> Brano dell'articolo:
--------------------------------------------------

Alle Assise criminali di Lugano il caso di un uomo accusato di violenze fisiche, parzialmente ammesse, e sessuali, negate, nei confronti della moglie
C’è un tradimento all’origine di una serie di violenze fisiche e sessuali delle quali è accusato un 52enne, a processo alle Assise criminali di Lugano. La vittima è la moglie e la lista di violenze che la donna avrebbe subito è lunga: dagli schiaffi ai pugni, dai calci ai colpi con un manganello, dagli abusi sessuali alle minacce. Tanta violenza e concentrata in circa un mese orribile, settembre 2023, terminato con la fuga di lei dalla casa di famiglia nel Luganese e con l’arresto di lui. Fatti che l’imputato parzialmente contesta, ammettendo solo una parte delle aggressioni fisiche e nulla di quelle carnali.
Quello discusso in aula penale è dunque un caso di violenza domestica, particolarmente brutale secondo la ricostruzione effettuata dalla procuratrice pubblica Margherita Lanzillo. Durante la prima giornata processuale si è svolto prevalentemente l’interrogatorio dell’accusato, pertanto non tutto è ancora emerso. Tuttavia, dalle prime ricostruzioni appare chiaro che la scintilla che ha scatenato gli episodi – seppur a scoppio un po’ ritardato – sia stata, un paio di mesi prima dei fatti, la scoperta del tradimento da parte della moglie. Non una prima: era già capitato una quindicina di anni fa, ma senza conseguenze. Il 52enne infatti non ha precedenti penali di alcun genere. Stavolta, purtroppo, le cose sono andate diversamente.
Le angherie sono iniziate a fine agosto. Secondo la pp, l’uomo avrebbe più volte picchiato la donna prevalentemente alla testa con schiaffi, pugni e colpi di vario genere, stritolandole anche il collo fino a farla diventare viola in volto; le avrebbe sbattuto la testa contro i mobili della cucina; l’avrebbe colpita col manico di un martello sulla schiena e sulle gambe; l’avrebbe afferrata violentemente per i capelli più volte fino a strappargliene una quantità considerevole. Un episodio particolarmente grave sarebbe poi stato quando l’avrebbe gettata di peso contro uno specchio facendola cadere e svenire. Per risvegliarla le avrebbe poi rovesciato una bottiglia d’acqua addosso, trascinandola quindi per i capelli e picchiandola con calci e con un rotolo di carta d’alluminio in testa e sull’addome all’altezza delle costole.

--------------------------------------------------

> Consegna a: Converti in un CSV a due colonne, «testo» e «risposta», le righe estratte dalla riga con "The width and height of the screenshot is (961, 480)." fino alla riga con "Action: pos(212,74)" inclusa. Ogni coppia di testo e risposta diventa una riga del CSV, con ciascun valore in un campo tra virgolette e gli a capo sostituiti da spazi.
Le righe non hanno alcun legame con l'articolo.

--------------------------------------------------

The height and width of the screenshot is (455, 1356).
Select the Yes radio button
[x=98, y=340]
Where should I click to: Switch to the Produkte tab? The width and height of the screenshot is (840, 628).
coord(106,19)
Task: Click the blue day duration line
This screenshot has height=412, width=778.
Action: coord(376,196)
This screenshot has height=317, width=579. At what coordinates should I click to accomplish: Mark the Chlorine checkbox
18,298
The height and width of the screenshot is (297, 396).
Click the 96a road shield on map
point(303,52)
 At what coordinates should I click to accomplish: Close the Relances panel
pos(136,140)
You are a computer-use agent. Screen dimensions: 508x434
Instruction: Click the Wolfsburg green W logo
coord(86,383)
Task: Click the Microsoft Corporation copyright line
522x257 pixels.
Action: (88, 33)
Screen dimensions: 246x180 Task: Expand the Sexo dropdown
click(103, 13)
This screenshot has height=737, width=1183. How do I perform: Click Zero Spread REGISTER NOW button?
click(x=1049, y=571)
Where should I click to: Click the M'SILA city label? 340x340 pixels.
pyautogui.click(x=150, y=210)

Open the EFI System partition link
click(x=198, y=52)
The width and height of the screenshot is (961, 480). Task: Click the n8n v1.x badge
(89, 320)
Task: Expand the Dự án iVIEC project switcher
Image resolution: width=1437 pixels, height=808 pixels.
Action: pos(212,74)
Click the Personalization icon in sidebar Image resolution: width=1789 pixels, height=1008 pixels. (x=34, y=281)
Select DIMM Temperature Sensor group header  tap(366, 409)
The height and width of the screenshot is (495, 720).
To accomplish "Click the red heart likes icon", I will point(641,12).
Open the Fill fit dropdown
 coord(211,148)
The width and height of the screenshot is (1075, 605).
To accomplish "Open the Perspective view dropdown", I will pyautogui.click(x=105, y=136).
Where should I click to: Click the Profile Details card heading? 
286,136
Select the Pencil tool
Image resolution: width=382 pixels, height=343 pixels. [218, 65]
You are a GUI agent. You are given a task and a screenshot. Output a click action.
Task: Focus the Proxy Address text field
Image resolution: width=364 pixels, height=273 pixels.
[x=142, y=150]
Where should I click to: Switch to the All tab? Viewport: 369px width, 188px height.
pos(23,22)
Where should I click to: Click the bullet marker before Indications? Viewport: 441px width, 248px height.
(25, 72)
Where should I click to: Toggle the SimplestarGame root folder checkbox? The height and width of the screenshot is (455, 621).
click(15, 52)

--------------------------------------------------

> Consegna b: Puoi copiare dall'articolo sul processo di Lugano il passo che va da "Alle Assise criminali di Lugano il" fino a "di quelle carnali." compreso?

> Risposta completa a:
testo,risposta
"The width and height of the screenshot is (961, 480). Task: Click the n8n v1.x badge","(89, 320)"
"Task: Expand the Dự án iVIEC project switcher Image resolution: width=1437 pixels, height=808 pixels.","Action: pos(212,74)"

> Risposta completa b:
Alle Assise criminali di Lugano il caso di un uomo accusato di violenze fisiche, parzialmente ammesse, e sessuali, negate, nei confronti della moglie
C’è un tradimento all’origine di una serie di violenze fisiche e sessuali delle quali è accusato un 52enne, a processo alle Assise criminali di Lugano. La vittima è la moglie e la lista di violenze che la donna avrebbe subito è lunga: dagli schiaffi ai pugni, dai calci ai colpi con un manganello, dagli abusi sessuali alle minacce. Tanta violenza e concentrata in circa un mese orribile, settembre 2023, terminato con la fuga di lei dalla casa di famiglia nel Luganese e con l’arresto di lui. Fatti che l’imputato parzialmente contesta, ammettendo solo una parte delle aggressioni fisiche e nulla di quelle carnali.